I have read a lot of comment of the role of pyrolysis and how it produces gases and liquids while leaving char behind. Obviously the higher the temperature the more complete the process that could well include substantial reforming of complex molecules into simpler compounds. This is well worth the trouble if the fuel and the end markets for the liquids, gases, heat, and char are located in the same industrial setting.

As soon as we lose any of that closeness for any component, we lose efficiency in a hurry. I say this because even if one has a market for the lighter components, then you will need to shift unto other components of the fuel in order to support the process. The point I am making is that a lot of the fuel gets used to produce process heat.

Agricultural charcoal is in the position of been located at the source and application sites of the process protocol.
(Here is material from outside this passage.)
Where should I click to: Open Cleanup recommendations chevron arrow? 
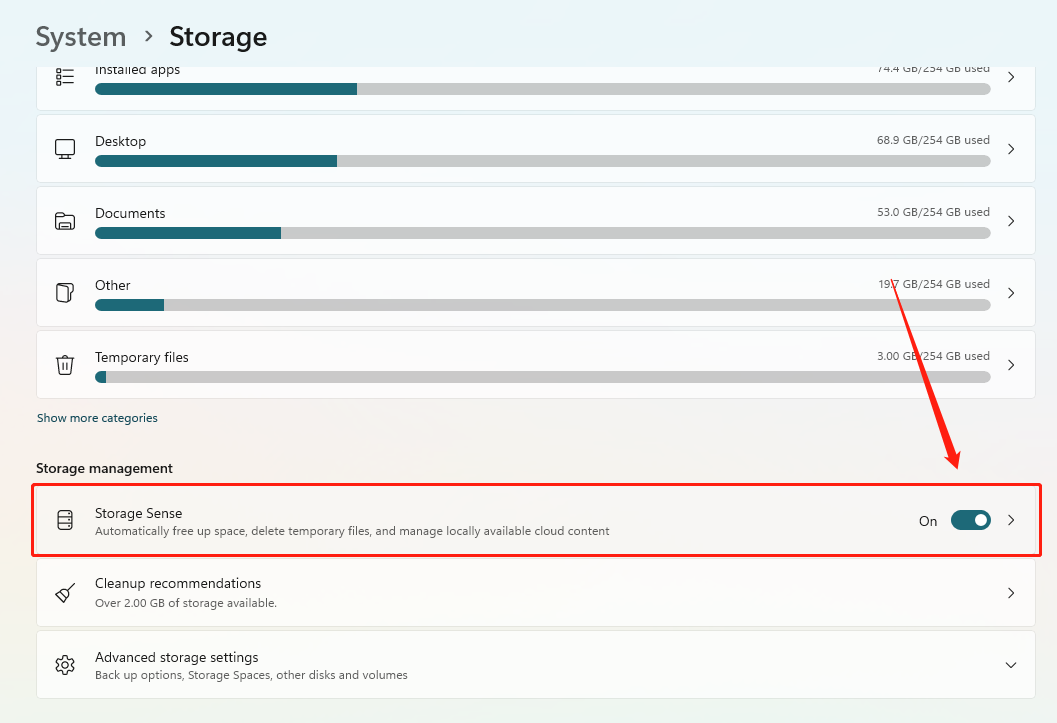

Thus all the light fractions and as much of the process heat as possible needs to be used in the process itself.

This will also turn out to be the best protocol for an industrial sized plant as well. The secondary gases and liquids are potentially a red herring that can generate poor design when the only thing that matters is burn efficiency.

The interesting question for the shipping container design is what might the net efficiency be? I ask this because it will be possible to avoid any combustion in the main chamber as an operating option. The 2000 degree exhaust gas from the second burner can bring the core temperature of the shipping container up to the needed 400 t0 500 degree level.

Yields of obviously inefficient and messy systems run around 20 percent. It may be thus possible to exceed this by an additional twenty percent . The theoretical 80 percent yield may even be possible if it turns out that the volatiles produce enough fuel to complete the job.

This is a major potential payoff for both agricultural charcoal yields and the direct sequestering of carbon, and well worth the small additional capital investment in a charcoaling system.